Obaid Siddiqi Lecture 2022 #1

Annual lectures delivered by the Obaid Siddiqi Chair in the History and Culture of Science at the Archives at NCBS. This talk will be delivered by MD Madhusudan, Obaid Siddiqi Chair, Archives at NCBS.

Maps are a way to freeze space and time. As a primarily visual artefact, they are also remarkably more accessible than oral, textual or numerical testimonies of complex spatio-temporal arrangements.

Who makes a map, why they want to make one at all, and on what authority and legitimacy they draw, determine the map they produce. Governments make maps all the time. Such an official map of forests produced by a formal state authority, say, can look very different from one drawn under the authority of science. Or a map made by the communities that use and dwell in and around forests, can look still more different. With not only land, but even water, wind and sun, all becoming monetisable, business corporations too are keen on making maps, with theirs unlikely to resemble the other three. Maps are thus not only representations of place and time, but are also mirrors to the contestations that animate place and time.

In this talk, MD Madhusudan looks at examples of how forests, ‘wastelands’ and protected areas have been mapped, to examine and illustrate the essentially political nature of mapping. There are—and will always be—many maps of nature and its ever-morphing boundaries with human culture. They must serve as invitations to a conversation about the many ways of defining, delineating and sustaining nature, than as calls to battle for the one map to end all conversations.

Image credit: Thumbnail and Header Art by Megha Ramachandra

In collaboration with NCBS

Speakers

MD Madhusudan

Conservation Scientist

MD Madhusudan is a conservation scientist, who, for over two decades, has studied the interface between people and large wild animals, trained students, published papers, worked with individuals and collectives to mobilize conservation action, and participated in the making of policies striving to reconcile the needs of wildlife and of humans.
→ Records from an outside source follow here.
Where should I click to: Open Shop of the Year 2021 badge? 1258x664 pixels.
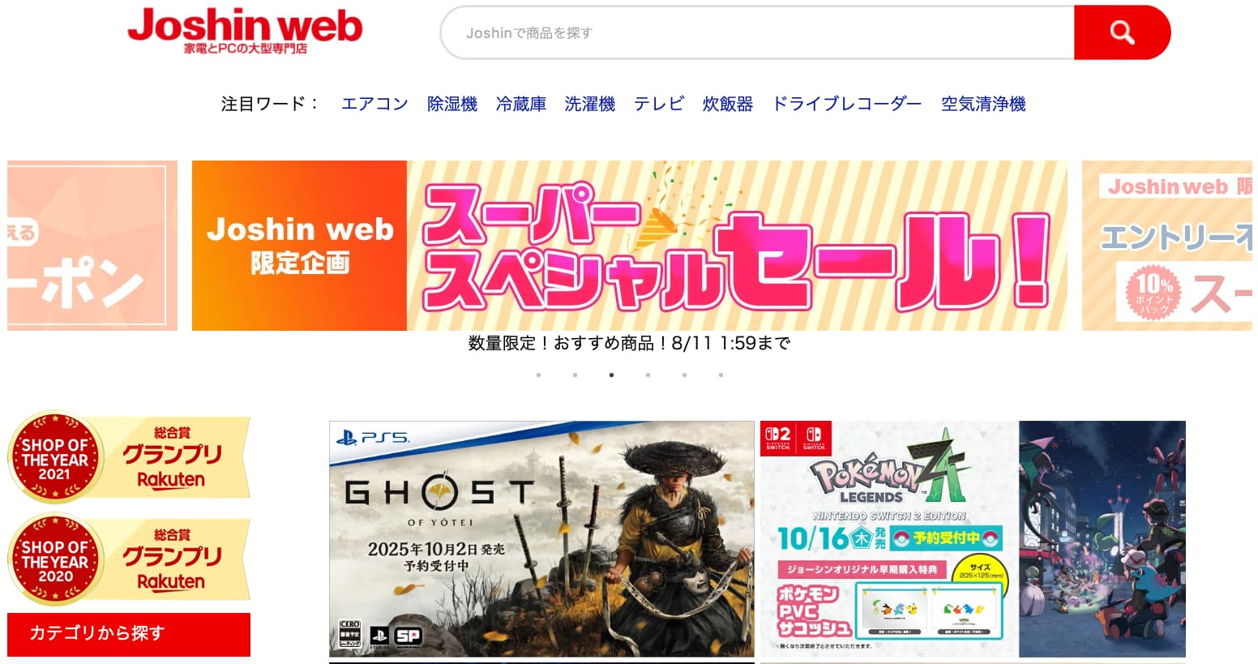click(x=129, y=457)
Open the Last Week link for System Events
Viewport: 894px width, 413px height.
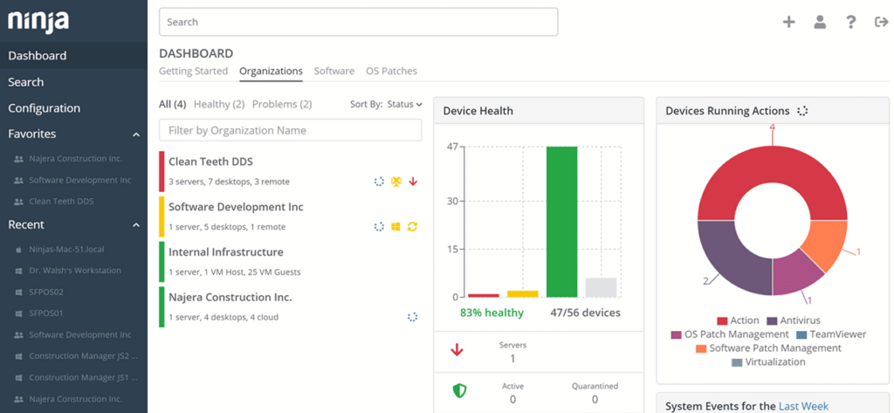tap(803, 406)
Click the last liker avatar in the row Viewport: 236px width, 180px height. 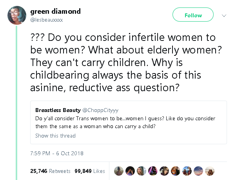210,171
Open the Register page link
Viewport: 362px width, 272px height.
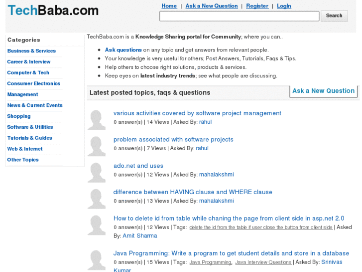[x=257, y=6]
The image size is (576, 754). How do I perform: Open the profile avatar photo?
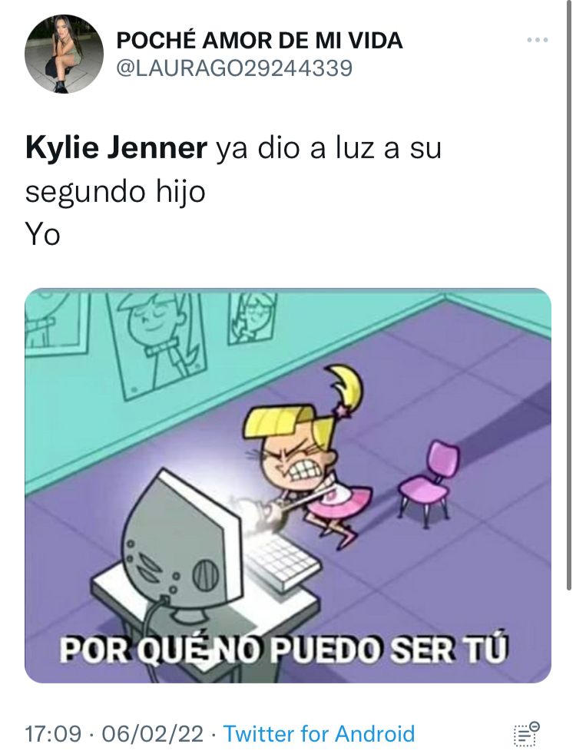pos(64,54)
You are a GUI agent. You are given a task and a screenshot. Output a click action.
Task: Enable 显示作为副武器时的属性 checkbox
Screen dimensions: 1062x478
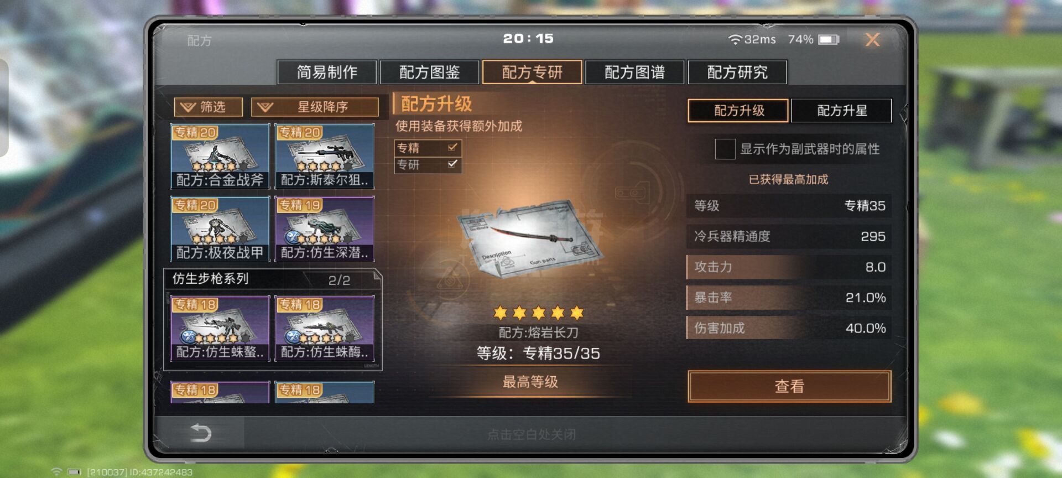pos(725,149)
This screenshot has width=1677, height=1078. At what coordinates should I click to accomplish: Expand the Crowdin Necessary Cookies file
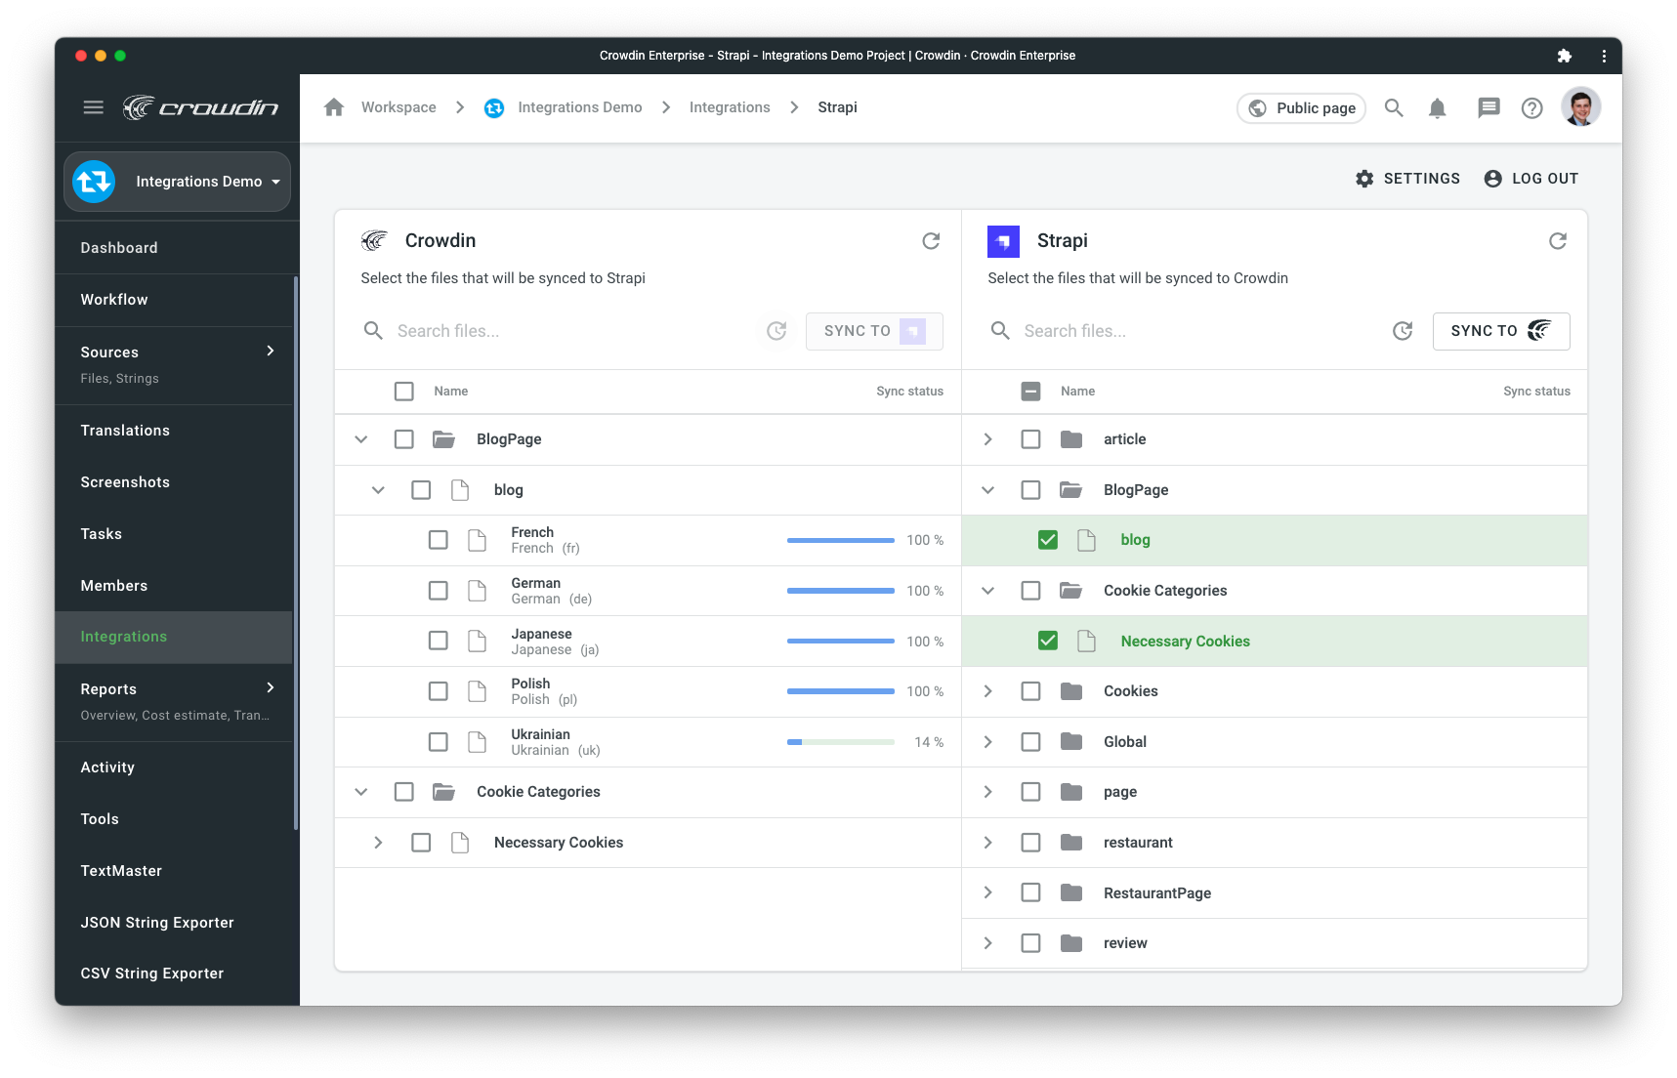coord(378,843)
Along the way, he helped establish, grow and manage Nature Conservation Foundation, a nonprofit that strives for knowledge-based and socially-responsible nature conservation across India.

Madhu is currently the Obaid Siddiqi Chair in the History and Culture of Science at NCBS, working on a couple of projects that take a historical view of the science and practice of nature conservation in India. In this talk, he brings together two things that fascinate him: maps and nature.